Myelodysplastic syndromes (MDS) are considered one of the major precursor myeloid neoplasms. It is defined as a group of clonal hematopoietic stem cell neoplasms characterized with bone marrow failure, manifested with peripheral cytopenia, morphologic dysplasia involving ≥ 1 lineage hematopoietic progenitors, variably increased blasts (<20%), and a great risk of leukemic transformation [1,2]. Given its heterogeneous clinical and histologic presentations and the varieties of morphologic mimickers under reactive or autoimmune situations, it clinically encounters diagnostic challenges if there is no clonal cytogenetic abnormality [3,4]. Moreover, it is always conflicting in concern about the degree of morphologic dysplasia or cytopenia.

The 2008 WHO classification has integrated laboratory data, morphology, with cytogenetic findings to sub classify MDS. The updated 2016 revision of World Health Organization (WHO) has modified the sub classification of MDS based on novel molecular data Table 1 [5,6].

2008 WHO classification The 2016 Revision of WHO classification
Refractory cytopenia with unilineage dysplasia MDS with single lineage dysplasia (MDS-SLD)
--Refractory anemia (RA)  
--Refractory neutropenia (RN)*  
--Refractory thrombocytopenia (RT)*  
Refractory anemia with ring sideroblasts (RARS) MDS with ring sideroblasts (MDS-RS)
  --MDS with RS and single lineage dysplasia (MDS-RS-SLD)
  --MDS with RS with multilineage dysplasia (MDS-MLD)
Refractory cytopenia with multilineage dysplasia (RCMD) MDS with multilineage dysplasia (MDS-MLD)
Refractory anemia with excess blasts (RAEB) MDS with excess blasts (MDS-EB)
--Refractory anemia with excess blasts, type I (RAEB-I) --MDS with excess blasts, type I (MDS-EB-I)
--Refractory anemia with excess blasts, type II (RAEB-II) --MDS with excess blasts, type II (MDS-EB-II)
MDS with isolated del (5q) MDS with isolated del(5q)
MDS, unclassifiable MDS, unclassifiable
Provisional entity: Childhood MDS: refractory cytopenia of childhood (RCC) Provisional entity: Refractory cytopenia of Childhood (RCC)

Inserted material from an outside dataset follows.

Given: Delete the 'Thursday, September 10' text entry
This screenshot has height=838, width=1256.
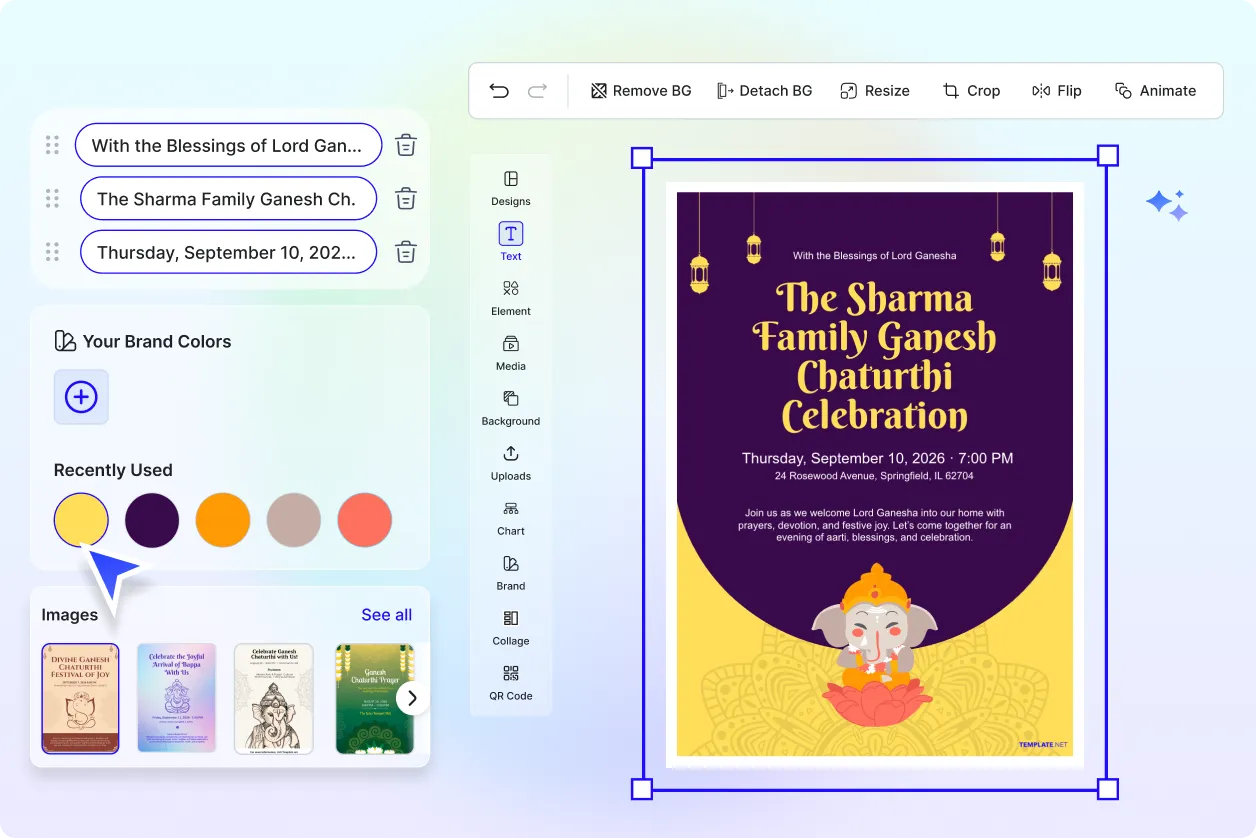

Table 1: The Comparison of the Terms Used in sub-classification of MDS in 2008 and 2016 WHO System, No longer shown in the 2016 revision of WHO classification.

In light of the new criteria in AML, the new WHO will also include a subset of patients who were previously called acute erythroid/ myeloid leukemia with the absolute myoblast count <20% of the total cellularity, regardless the percentage of erythroid precursors (Table 1) [5]. The Comparison of the Terms Used in Sub classification of MDS in 2008 and 2016 WHO System [1,5].

Cytogenetic study including conventional karyotyping and fluorescence in situ hybridization (FISH) is one of the common accessary diagnostic tools. Of note, approximately 50% do novo MDS and 75% secondary or therapy related MDS harbor cytogenetic aberrations, frequently associated with del(7q), monosomy 7, del(5q), monosomy 5, and trisomy 8.

Among them, MDS with isolated de(5q) is considered a unique, independent subtype with characteristic megakaryocytic anomaly, macrocytic anemia and erythroid hypoplasia; however, there is no MDS specific cytogenetic abnormality.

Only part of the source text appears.